In a far-reaching reform measure, the Reserve Bank of India (RBI) asked banks to be more transparent in the way they charge interests rates from borrowers and proposed to introduce a new concept called “base rate” to serve as the minimum rate for all loans.
The base rate system is proposed to replace the existing benchmark prime lending rate system from April 1, 2010.
The RBI has sought an opinion from banks within a week.
While each bank may decide its own base rate, it will be calcu-lated on the cost of deposits, the banks’ administrative and operational costs and statutory costs.
Banks will have to provide information on the actual minimum and maximum lending rates charged to borrowers on a quarterly basis.
“Apart from transparency, banks should ensure interest rates charged to customers are non-discriminatory in nature,” RBI said in circular issued late on Wednesday evening.

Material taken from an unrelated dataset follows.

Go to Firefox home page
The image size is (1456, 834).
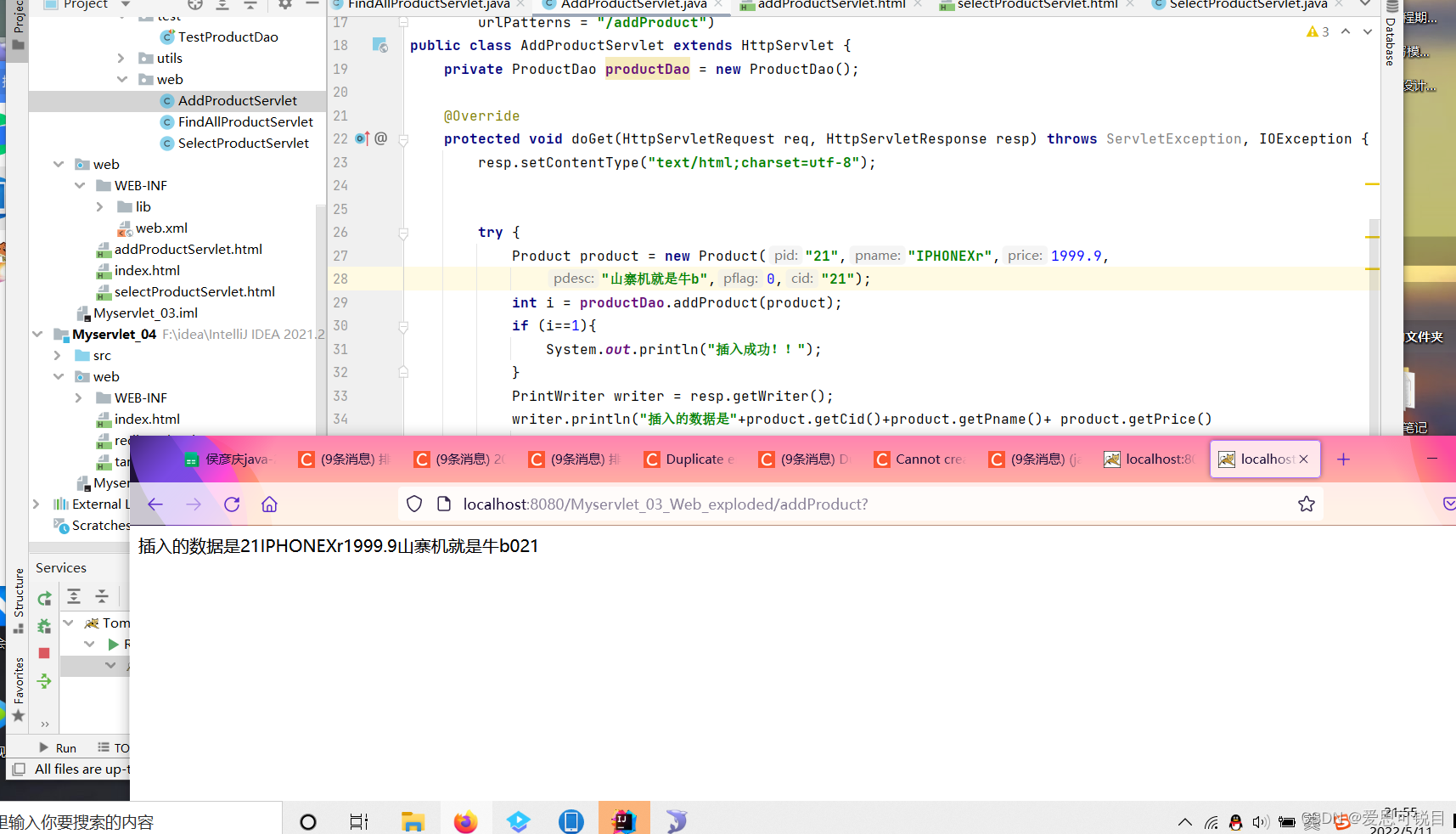(269, 504)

Banks would not be allowed to lend below their base rates.
The new system would be applicable for all new loans and for those old loans that come up for renewal.
However, existing borrowers can switch to the new system on interest rates mutually agreed upon by the bank and the borrower.
At present, 70 per cent of all loans are given below the BPLR. Banks artificially keep the BPLR at high levels to cover for lower incomes from loans given to farmers, exporters and small industries where the government regulates the interest rates. RBI said it will separately announce norms for credit to exporters. Bankers refused to comment on the proposed norms.
“We would like to examine the circular before commenting on it,” J.M. Garg, CMD, Corporation Bank told HT.